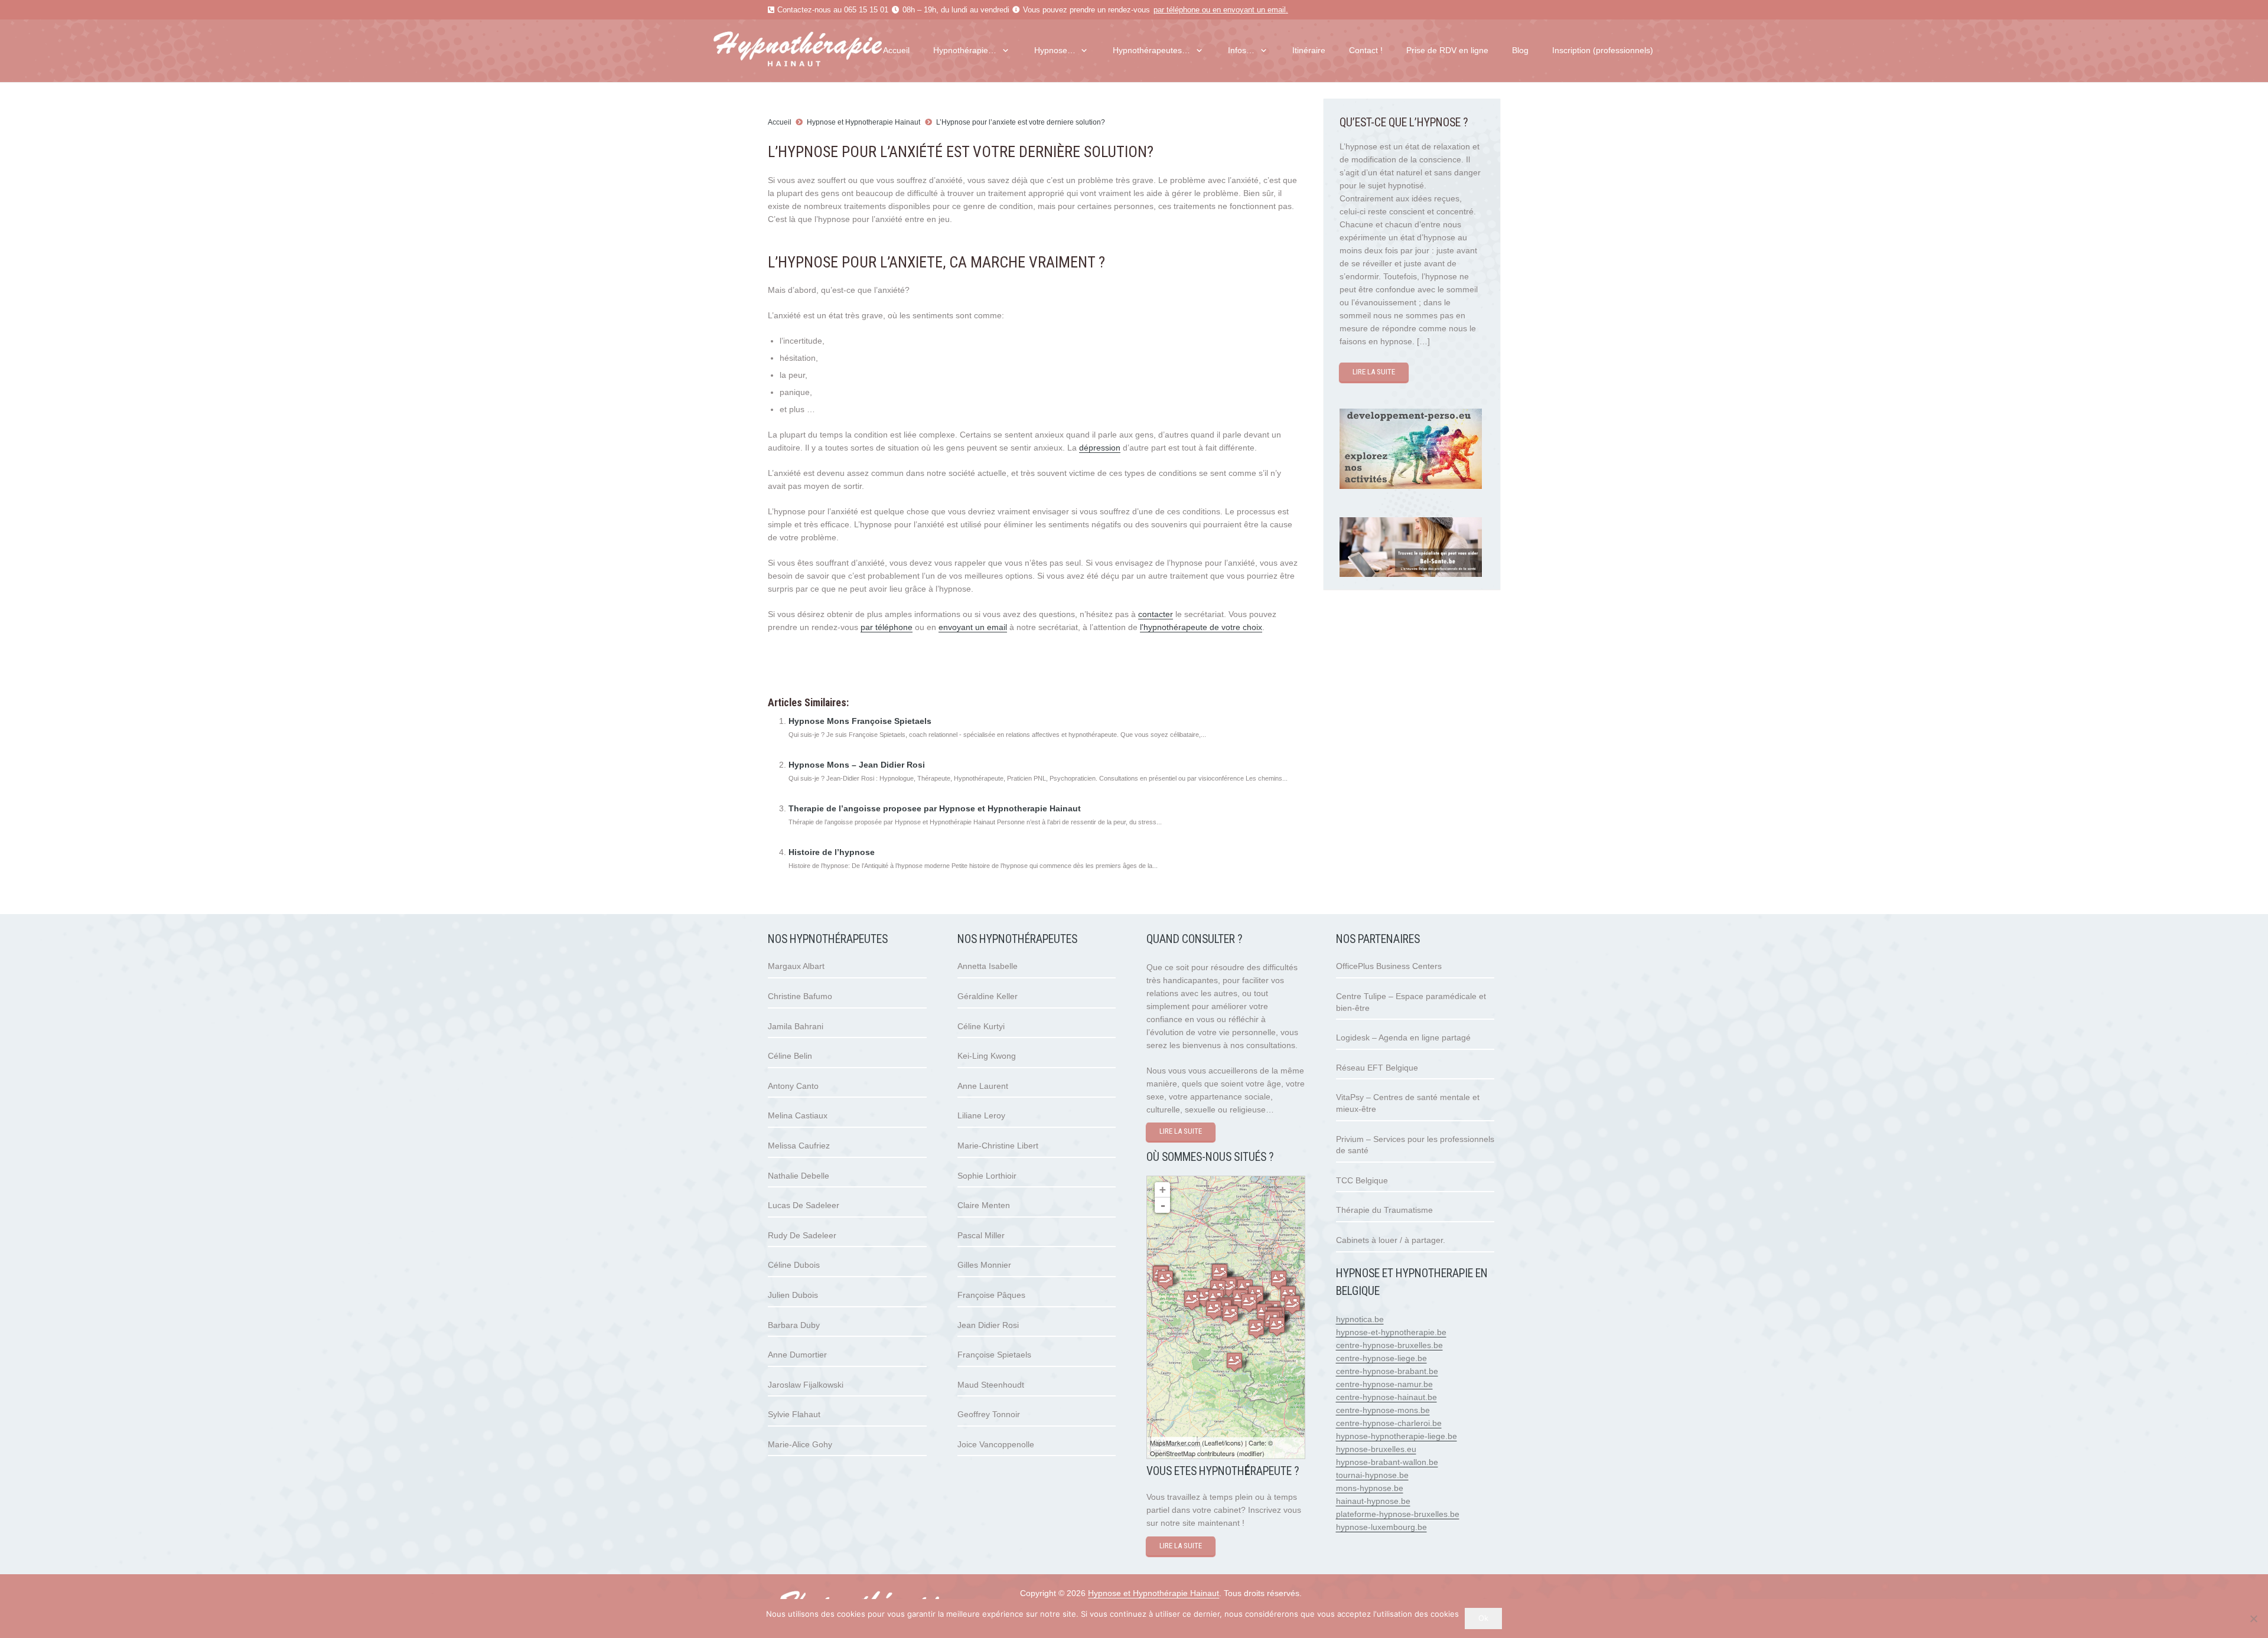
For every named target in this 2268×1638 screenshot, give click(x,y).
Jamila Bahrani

--

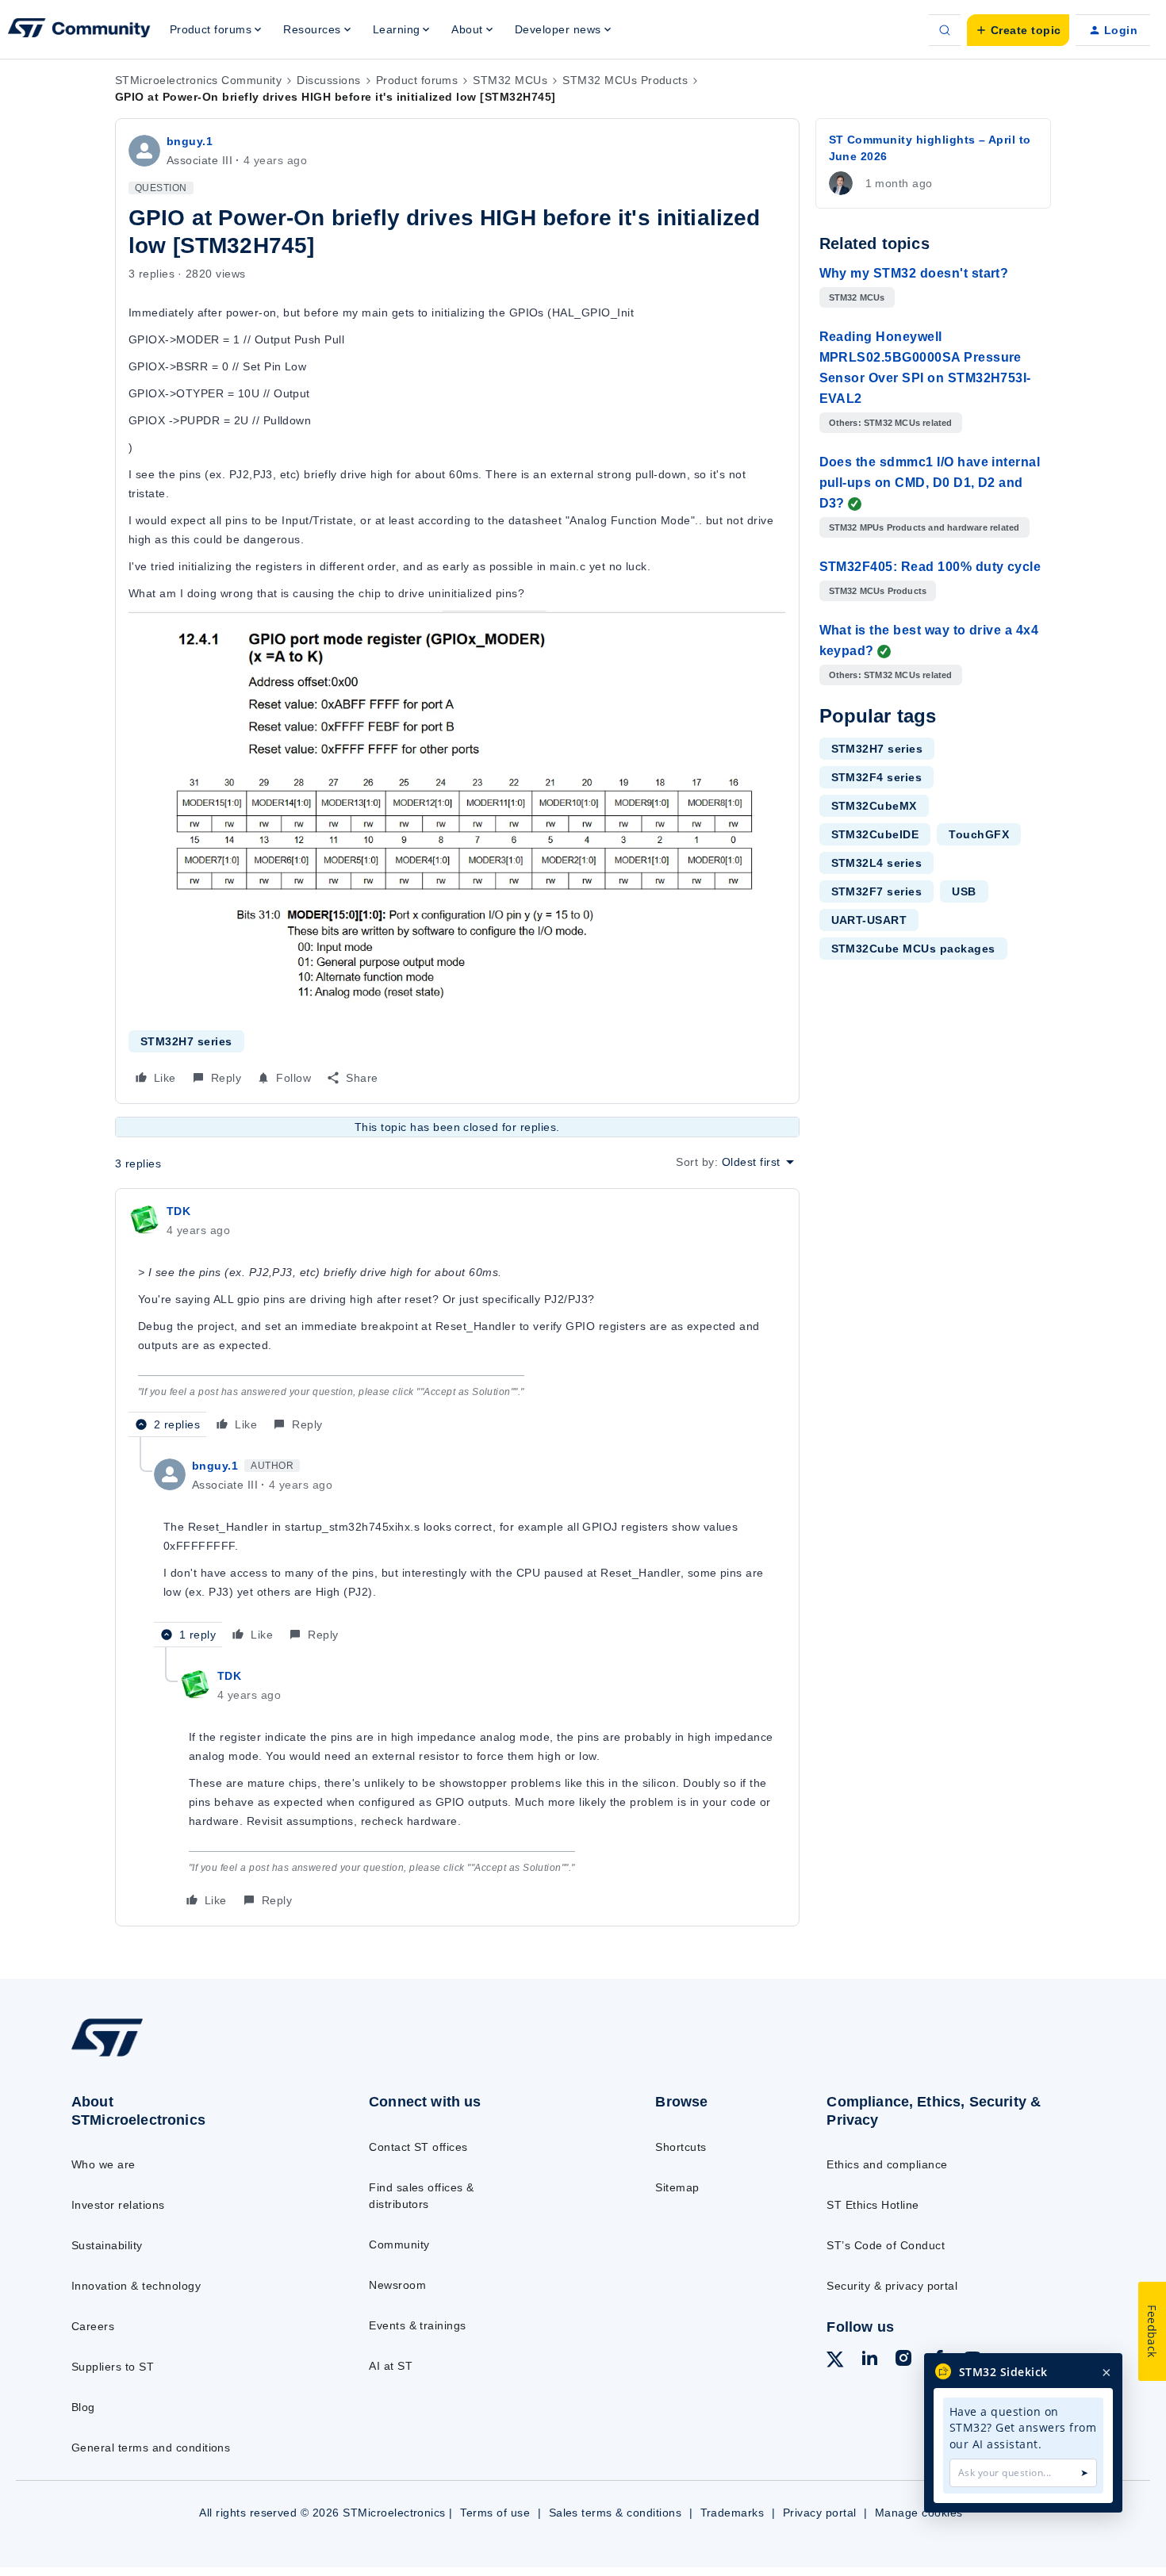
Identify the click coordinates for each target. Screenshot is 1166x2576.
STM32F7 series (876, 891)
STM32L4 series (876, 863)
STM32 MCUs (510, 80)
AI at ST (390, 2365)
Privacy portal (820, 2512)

— Prompt —
Take the lines above from the one containing "STM32L4 series (876, 863)" down to the one containing "Privacy portal (820, 2512)", and transcribe them exactly, both ends included.

— Output for this exercise —
STM32L4 series (876, 863)
STM32 MCUs (510, 80)
AI at ST (390, 2365)
Privacy portal (820, 2512)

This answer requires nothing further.